Aramid Fibers — Kevlar vs Twaron vs Heracron
The para-aramid family that founded modern body armor — DuPont Kevlar, Teijin Twaron, Hyosung Alkex, Kolon Heracron.
Aramid Fibers — Kevlar vs Twaron vs Heracron
Para-aramid fibers — Kevlar and its family of competitors — founded the modern body-armor industry. DuPont's Kevlar, introduced in 1971, was the first practical ballistic fiber that enabled wearable soft armor. Twaron followed a few years later, and today both fibers share the global aramid market with Korean producers (Alkex, Heracron).
Even as UHMWPE has displaced aramid in many applications, aramid retains a dominant position in helmet shells and combined ballistic-plus-fragmentation-plus-cut applications.
The four producers
DuPont Kevlar
- Origin: DuPont, 1971 (invented by Stephanie Kwolek)
- Manufacturing: Richmond, VA; Spruance, VA
- Grades:
- K29 — original; cost-effective; broad body-armor use
- K49 — higher modulus; composite applications (helmet shells, ballistic panels)
- K129 — premium grade for tactical and high-end body armor
- Kevlar XP — engineered for reduced backface deformation in soft armor
- US-produced, Berry-Amendment-compliant
Teijin Aramid Twaron
- Origin: Dutch AKZO subsidiary in the 1980s; now under Teijin (Japan)
- Manufacturing: Arnhem, NL
- Grades:
- Twaron 1000 series — standard ballistic
- Twaron 2000 series — higher-performance body armor
- Technora — aramid variant with higher heat resistance
- NL-produced; typically NOT Berry-Amendment-compliant
Hyosung Alkex
- Origin: South Korea
- Market presence: Growing in US commercial and mid-market body armor since 2018; lower-cost alternative to Kevlar and Twaron
- Typically NOT Berry-compliant
Kolon Heracron
- Origin: South Korea
- Market presence: Smaller US body-armor footprint than Alkex; stronger in cut-resistant / industrial applications
- Typically NOT Berry-compliant
Kevlar vs Twaron — technical
The two dominant aramids are close technical competitors:
| Attribute | Kevlar K29 | Twaron 1000 |
|---|---|---|
| Tensile strength | ~3.6 GPa | ~3.6 GPa |
| Modulus | ~83 GPa | ~80 GPa |
| Density | 1.44 g/cm³ | 1.44 g/cm³ |
| Decomposition | ~450°C | ~450°C |
| Moisture absorption | 4–7% | 4–7% |
Practical differences are mostly in weaving, bundle characteristics, and OEM-specific integration. Vests built on Kevlar or Twaron at equivalent thread density and weave pattern perform very similarly.
When aramid wins over UHMWPE
Aramid holds the dominant share in applications where UHMWPE's weaknesses matter:
- Heat exposure — UHMWPE softens above ~80°C / 176°F. Aramid holds through 200°C+. Helmet shells and armor stored in hot environments favor aramid.

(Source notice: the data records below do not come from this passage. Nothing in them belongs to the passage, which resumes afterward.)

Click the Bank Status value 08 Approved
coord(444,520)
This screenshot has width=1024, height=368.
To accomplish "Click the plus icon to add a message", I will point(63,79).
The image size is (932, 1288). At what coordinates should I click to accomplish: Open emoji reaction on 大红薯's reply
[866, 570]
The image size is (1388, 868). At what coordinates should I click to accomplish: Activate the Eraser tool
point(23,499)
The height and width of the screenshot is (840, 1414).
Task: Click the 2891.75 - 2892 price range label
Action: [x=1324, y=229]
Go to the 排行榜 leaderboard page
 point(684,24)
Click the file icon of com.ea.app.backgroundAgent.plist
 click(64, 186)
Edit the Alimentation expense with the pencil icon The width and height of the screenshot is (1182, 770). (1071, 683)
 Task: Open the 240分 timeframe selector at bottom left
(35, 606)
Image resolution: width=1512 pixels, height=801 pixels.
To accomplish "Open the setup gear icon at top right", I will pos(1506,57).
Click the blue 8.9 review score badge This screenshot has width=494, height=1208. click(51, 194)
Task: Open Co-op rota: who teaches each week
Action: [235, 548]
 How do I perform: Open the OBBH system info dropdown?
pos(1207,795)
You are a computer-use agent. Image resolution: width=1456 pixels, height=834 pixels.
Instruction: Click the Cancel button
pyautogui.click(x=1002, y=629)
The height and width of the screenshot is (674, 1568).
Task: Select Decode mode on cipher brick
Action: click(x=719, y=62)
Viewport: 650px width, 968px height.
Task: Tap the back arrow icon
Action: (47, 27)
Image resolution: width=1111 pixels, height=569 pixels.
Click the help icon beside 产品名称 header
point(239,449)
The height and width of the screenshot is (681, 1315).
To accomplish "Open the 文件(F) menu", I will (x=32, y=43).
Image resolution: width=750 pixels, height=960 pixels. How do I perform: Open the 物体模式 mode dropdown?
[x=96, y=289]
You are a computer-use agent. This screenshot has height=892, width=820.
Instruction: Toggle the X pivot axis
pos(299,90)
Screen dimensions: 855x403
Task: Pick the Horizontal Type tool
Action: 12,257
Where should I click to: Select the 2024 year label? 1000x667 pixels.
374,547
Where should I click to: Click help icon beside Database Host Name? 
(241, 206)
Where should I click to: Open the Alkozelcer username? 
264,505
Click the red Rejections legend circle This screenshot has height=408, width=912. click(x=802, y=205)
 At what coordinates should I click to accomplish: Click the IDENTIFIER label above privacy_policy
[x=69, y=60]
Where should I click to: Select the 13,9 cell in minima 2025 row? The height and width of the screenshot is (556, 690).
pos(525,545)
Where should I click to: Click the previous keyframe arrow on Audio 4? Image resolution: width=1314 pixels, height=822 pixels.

- Helmet shells — aramid composite (Kevlar K49) has been the dominant helmet-shell fiber for decades. Emerging all-UHMWPE helmets exist but aramid retains share.
- Combined ballistic + cut resistance — corrections and EMS applications where stab/spike protection is also required typically use aramid-UHMWPE hybrids, with aramid providing the cut-resistance layer.
- Heat-cycled storage — armor stored in vehicle trunks (where summer temps exceed UHMWPE's threshold) is more durable in aramid.
Berry Amendment sourcing
DoD body armor procurements routinely require Berry-compliant aramid:
- DuPont Kevlar (Richmond/Spruance VA) — Berry-compliant
- Teijin Twaron (NL) — NOT Berry-compliant
- Alkex, Heracron (Korea) — NOT Berry-compliant
For commercial LE procurement, Berry compliance typically isn't required — any of the four fibers qualifies. For federal/DoD, sourcing often defaults to Kevlar for compliance reasons alone.
Hybrid constructions
Modern premium body armor often uses aramid-UHMWPE hybrid constructions — layered panels combining Kevlar/Twaron with Dyneema/Spectra. The hybrid captures aramid's heat resistance and cut-resistance while benefiting from UHMWPE's weight advantage. These constructions have become the default for premium-tier concealable vests.